CNB credit indicators

Pointer LTV (Loan to Value) represents the percentage ratio between the amount of the loan and the value of the mortgaged property. The CNB recommends that, from April 2022, this indicator should not be exceeded for new loans 80% (90% for people under the age of 36).

Pointer DTI (Debt to Income) is the ratio of the amount of total indebtedness of the loan applicant and the amount of his net annual income. From April 2022, the CNB set this indicator at 8.5 (for young people up to 36 years old 9.5).

Pointer DSTI (Debt Service to Income) is a percentage expression of the share of the loan applicant’s annual average expenses resulting from his total indebtedness (so-called debt service) on his annual net income. Simply said it’s about percentage of the total amount of all monthly installments on net monthly income of the loan applicant. From April 2022, the CNB set this indicator at 45% (50% for young people up to 36 years old).

The bank’s credit indicators take into account for new loans. In the case of refinanced loans (or continuing mortgages after the end of fixation) only if will increase the original loan.

Banks can, for applicants who are convinced that they will repay the loan without problems in the future, make an exception and do not use the limits – every quarter on 5% of the total volume of mortgage loans they provided in the previous calendar quarter.

Mortgages for young people have become more expensive

Interest rates for mortgages up to 80 percent of the appraised value of the property (LTV) fell for all fixings.

A drop in interest rates for an 80% mortgage

  • interest rates for mortgages with a fixation on one year fell by 0.05 percentage point to 6.52%
  • interest rates for mortgages with a fixation on three years fell by 0.05 percentage point to 6.41%
  • interest rates for mortgages with a fixation on five years fell by 0.07 percentage point to 5.94%
  • interest rates for mortgages with a fixation on ten years fell by 0.05 percentage point to 6.03%

On the contrary, the price of mortgages, which are intended for young people under 36 years of age, increased by more than 80 percent of the estimated price of real estate. Five-year fixed mortgages recorded the lowest increase, with rates rising by an average of five basis points to 6.28 percent.

Rates for one-, three-, and 10-year fixed-rate mortgages increased by 0.06 percentage points. It is possible to fix a mortgage above 80 percent LTV for an average of 6.27 percent, for three years for 6.74 percent and for 10 years for 6.36 percent.

Will the stagnation continue?

The Banking Council of the Czech National Bank will again discuss the setting of basic interest rates at the end of September. The basic scenario of the new macroeconomic forecast shows that the central bank would not have to continue raising interest rates even in future meetings.
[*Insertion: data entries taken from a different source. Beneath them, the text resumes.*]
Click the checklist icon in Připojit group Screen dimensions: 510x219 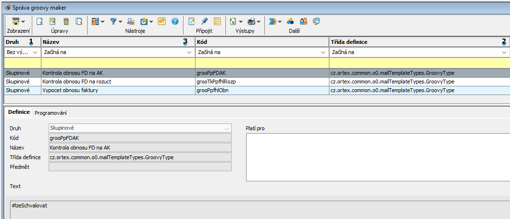point(217,21)
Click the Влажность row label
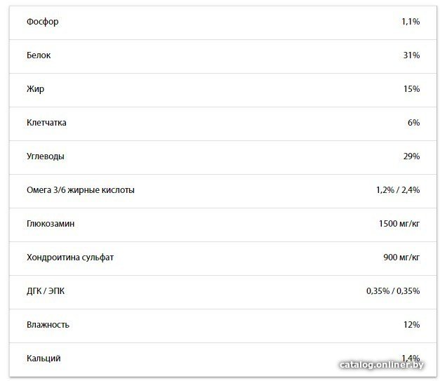The height and width of the screenshot is (381, 440). (48, 325)
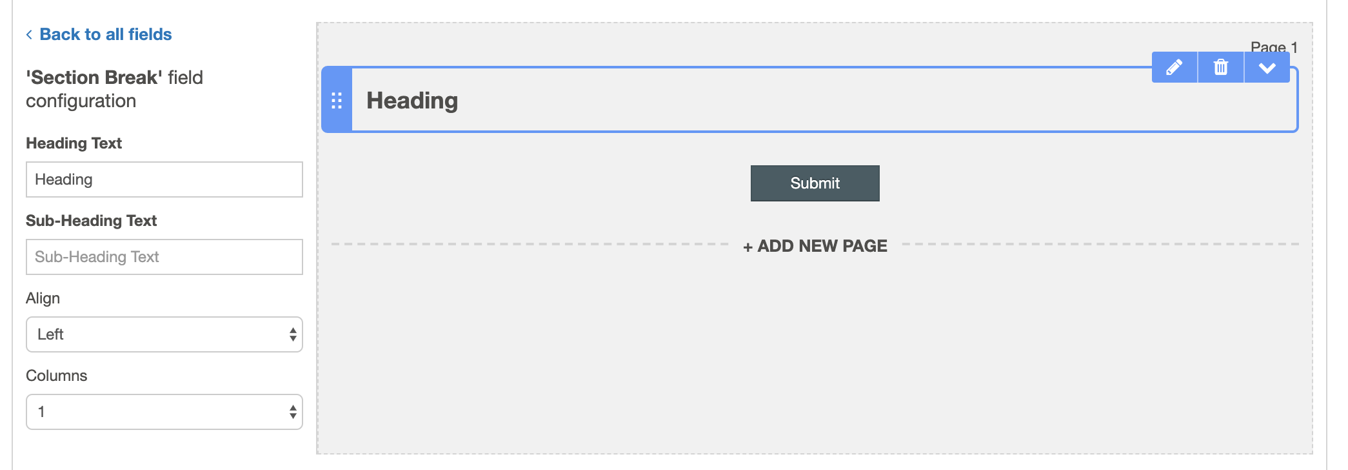
Task: Click the drag handle dots on Heading field
Action: tap(337, 100)
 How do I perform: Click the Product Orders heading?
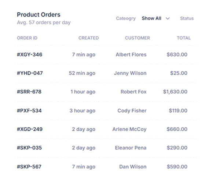point(39,15)
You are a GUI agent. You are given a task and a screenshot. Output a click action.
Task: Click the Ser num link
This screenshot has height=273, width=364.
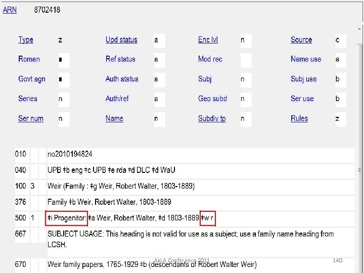click(x=31, y=118)
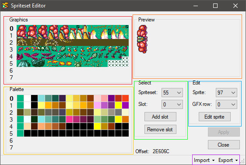Select the red bulb sprite in the preview
246x165 pixels.
(x=142, y=39)
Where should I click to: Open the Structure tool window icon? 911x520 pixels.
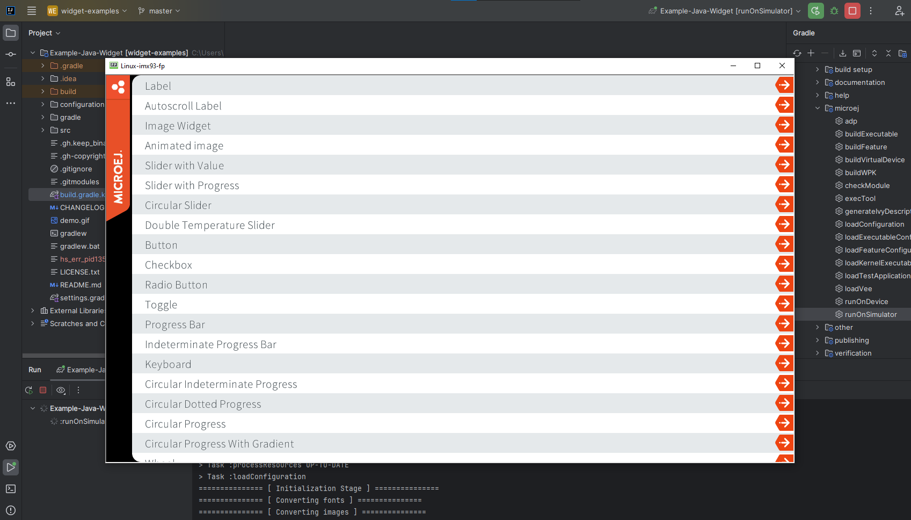click(x=11, y=82)
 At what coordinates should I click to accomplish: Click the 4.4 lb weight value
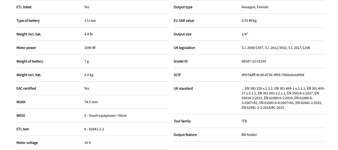pyautogui.click(x=88, y=34)
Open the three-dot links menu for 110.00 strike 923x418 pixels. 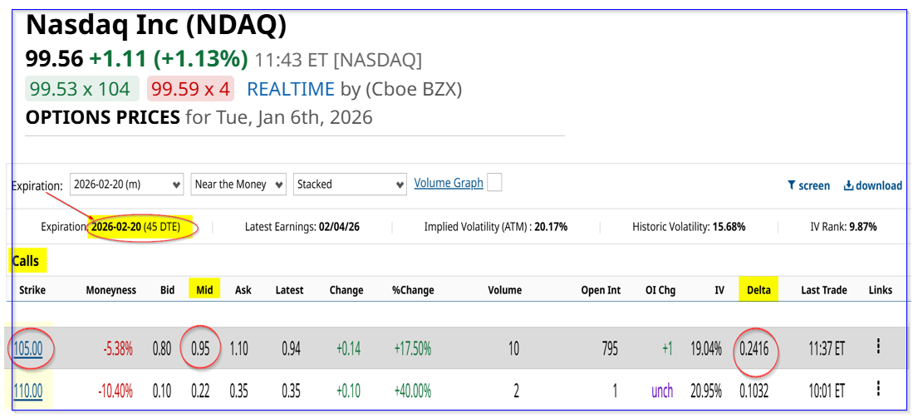tap(878, 389)
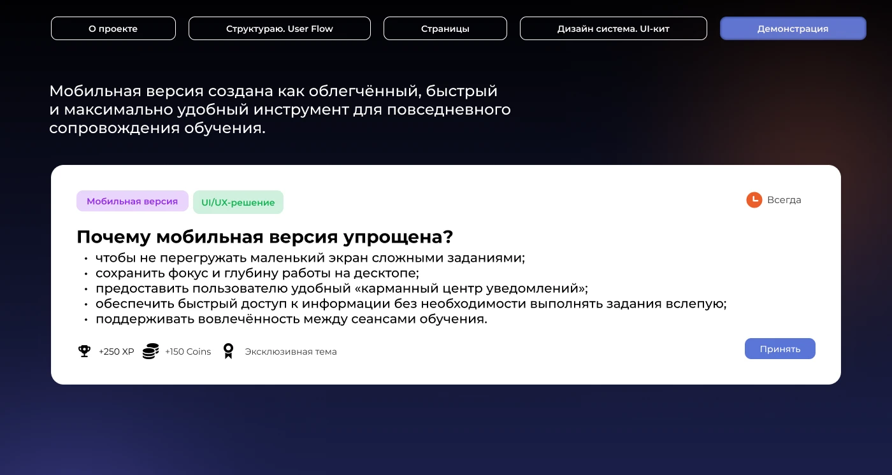This screenshot has width=892, height=475.
Task: Click the heading Почему мобильная версия упрощена?
Action: tap(265, 236)
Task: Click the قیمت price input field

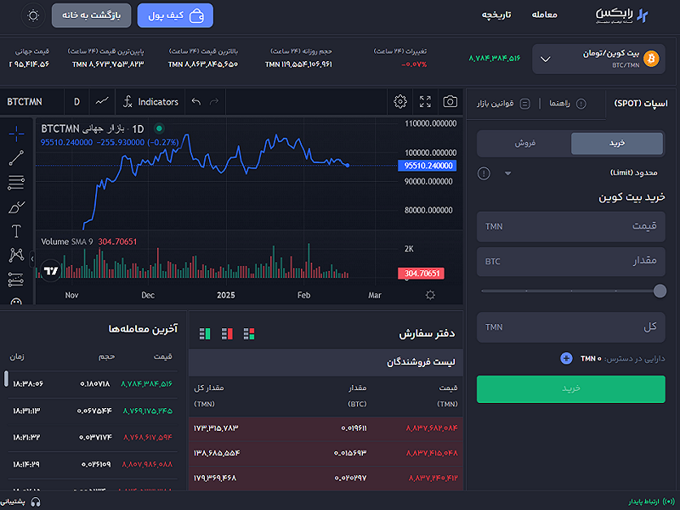Action: tap(571, 226)
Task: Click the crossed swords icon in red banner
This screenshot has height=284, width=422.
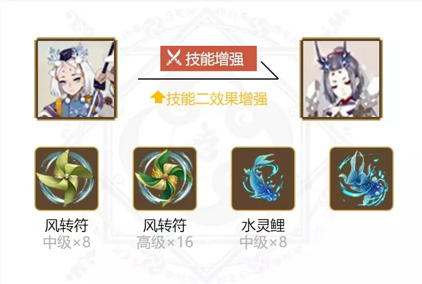Action: tap(174, 58)
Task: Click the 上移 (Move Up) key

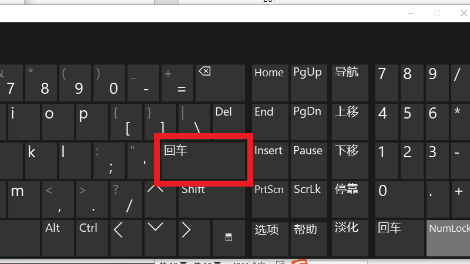Action: pos(348,121)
However, the Banking Council is very likely not to go down the path of lowering base rates yet. This would mean for the mortgage market that mortgage interest rates would remain at their current high levels for some time.

“Slight fluctuations will probably only be brought about by promotional offers from banks as part of the competitive struggle,” concludes Jiří Sýkora, mortgage analyst at Fincentrum & Swiss Life Select.